The Service Employees International Union, the largest U.S. health-care labor union, broke with some labor groups promoting a single-payer plan to endorse the Schwarzenegger-Nunez California bill. The union said it saw a historic opportunity for reform in California and chose to be a leader in forging a compromise.

“If we can get this done here, it will create a wave of activity, probably at all levels — in other states and hopefully in Congress,” said Jeanine Meyer Rodriguez, spokeswoman for the SEIU California State Council

If the California plan fails, “We’re just going to start again,” Rodriguez said.

The California bill incorporates a system of shared responsibility between employers, health-care providers, consumers and government. It requires an individual mandate for most Californians, but provides subsidies for those earning up to 400% of the federal poverty line. The bill includes cost-containment and transparency language, including a requirement that insurance companies spend no more than 15 cents of every dollar on administrative costs. Financing includes a tobacco tax, an employer fee based on a sliding scale of annual payroll, a hospital fee and a county share of the cost (BestWire, Jan. 8, 2008).

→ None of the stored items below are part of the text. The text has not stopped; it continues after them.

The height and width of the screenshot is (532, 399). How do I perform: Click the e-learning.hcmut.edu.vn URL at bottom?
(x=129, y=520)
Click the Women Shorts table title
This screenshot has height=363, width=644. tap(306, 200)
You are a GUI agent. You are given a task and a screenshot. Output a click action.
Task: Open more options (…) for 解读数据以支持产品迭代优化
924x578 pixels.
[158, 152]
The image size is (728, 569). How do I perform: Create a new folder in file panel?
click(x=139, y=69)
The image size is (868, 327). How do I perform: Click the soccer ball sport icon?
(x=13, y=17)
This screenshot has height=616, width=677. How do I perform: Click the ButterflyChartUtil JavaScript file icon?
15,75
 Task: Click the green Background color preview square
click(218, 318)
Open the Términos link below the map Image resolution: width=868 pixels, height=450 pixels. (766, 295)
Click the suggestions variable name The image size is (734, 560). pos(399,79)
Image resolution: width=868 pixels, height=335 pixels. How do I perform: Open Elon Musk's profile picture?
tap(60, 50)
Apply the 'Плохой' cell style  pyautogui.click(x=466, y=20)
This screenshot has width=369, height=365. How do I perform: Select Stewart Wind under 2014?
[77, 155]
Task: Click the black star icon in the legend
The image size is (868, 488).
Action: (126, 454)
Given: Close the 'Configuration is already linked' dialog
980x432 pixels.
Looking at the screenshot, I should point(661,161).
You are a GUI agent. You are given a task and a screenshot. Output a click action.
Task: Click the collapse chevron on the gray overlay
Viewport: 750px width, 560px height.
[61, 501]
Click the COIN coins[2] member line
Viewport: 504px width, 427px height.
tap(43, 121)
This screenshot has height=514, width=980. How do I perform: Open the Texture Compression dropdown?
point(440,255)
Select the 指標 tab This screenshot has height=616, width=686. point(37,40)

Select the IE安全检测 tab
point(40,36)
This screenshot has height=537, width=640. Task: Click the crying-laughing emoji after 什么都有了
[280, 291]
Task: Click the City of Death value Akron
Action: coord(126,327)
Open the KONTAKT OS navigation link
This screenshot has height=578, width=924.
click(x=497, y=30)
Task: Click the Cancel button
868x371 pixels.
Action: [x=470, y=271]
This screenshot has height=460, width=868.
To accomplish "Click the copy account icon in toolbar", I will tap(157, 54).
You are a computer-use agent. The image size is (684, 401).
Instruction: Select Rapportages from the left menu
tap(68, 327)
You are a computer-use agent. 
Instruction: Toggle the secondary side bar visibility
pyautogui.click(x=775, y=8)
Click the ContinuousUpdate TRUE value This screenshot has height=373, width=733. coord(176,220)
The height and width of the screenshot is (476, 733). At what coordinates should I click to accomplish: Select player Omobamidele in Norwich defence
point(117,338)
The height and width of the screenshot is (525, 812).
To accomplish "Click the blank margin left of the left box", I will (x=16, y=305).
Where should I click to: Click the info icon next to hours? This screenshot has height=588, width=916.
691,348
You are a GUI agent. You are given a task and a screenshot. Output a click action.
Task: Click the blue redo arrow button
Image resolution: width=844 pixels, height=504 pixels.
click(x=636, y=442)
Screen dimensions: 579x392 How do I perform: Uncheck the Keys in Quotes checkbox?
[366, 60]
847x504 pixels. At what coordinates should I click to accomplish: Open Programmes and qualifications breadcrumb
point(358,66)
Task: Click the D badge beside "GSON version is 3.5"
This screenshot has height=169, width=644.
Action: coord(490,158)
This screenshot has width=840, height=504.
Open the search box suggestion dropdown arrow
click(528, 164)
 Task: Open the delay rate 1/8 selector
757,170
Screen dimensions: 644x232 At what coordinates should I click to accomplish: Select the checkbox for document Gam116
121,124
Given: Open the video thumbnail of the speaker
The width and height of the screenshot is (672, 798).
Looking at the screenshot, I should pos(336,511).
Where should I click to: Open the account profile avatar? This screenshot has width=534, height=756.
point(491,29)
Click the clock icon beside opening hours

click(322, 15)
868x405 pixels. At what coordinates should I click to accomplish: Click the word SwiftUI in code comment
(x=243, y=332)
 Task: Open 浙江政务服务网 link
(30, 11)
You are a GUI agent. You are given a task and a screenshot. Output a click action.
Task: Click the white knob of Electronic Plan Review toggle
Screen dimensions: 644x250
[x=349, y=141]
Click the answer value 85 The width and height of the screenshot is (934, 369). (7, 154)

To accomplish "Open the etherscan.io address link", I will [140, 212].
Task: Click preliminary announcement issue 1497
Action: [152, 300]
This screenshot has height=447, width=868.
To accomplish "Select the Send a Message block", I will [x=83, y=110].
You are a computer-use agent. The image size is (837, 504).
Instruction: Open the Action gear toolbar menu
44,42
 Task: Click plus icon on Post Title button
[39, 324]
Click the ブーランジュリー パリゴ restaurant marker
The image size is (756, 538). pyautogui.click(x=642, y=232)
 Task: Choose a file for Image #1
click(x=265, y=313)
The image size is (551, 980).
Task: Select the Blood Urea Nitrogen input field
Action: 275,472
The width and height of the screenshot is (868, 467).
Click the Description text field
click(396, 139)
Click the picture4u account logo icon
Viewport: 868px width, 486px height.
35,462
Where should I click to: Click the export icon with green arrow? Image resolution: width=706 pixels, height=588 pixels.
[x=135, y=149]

Alan Katz, vice president of public affairs for the California Association of Health Underwriters, said a victory for the California plan would reinforce the need to take a bipartisan approach. “You can’t enact health-care reform that’s going to punish one side of the equation,” he said.

“If the law dies in the State Senate, I think it will reinforce how difficult it is to pass health-care reform on the state level. California’s failure to pass a bill shouldn’t discourage other states from trying to find a solution, but it will add to the pressure on Congress and the White House to make health-care reform a top priority in 2009,” Katz said.

If it passes in California, likely legal challenges could keep implementation tied up for months or years, Katz and others warned.

“My sense is by the time they get done with the courts, President Obama will be signing health-care legislation and it will pre-empt California, so none of this will matter,” Katz said, laughing.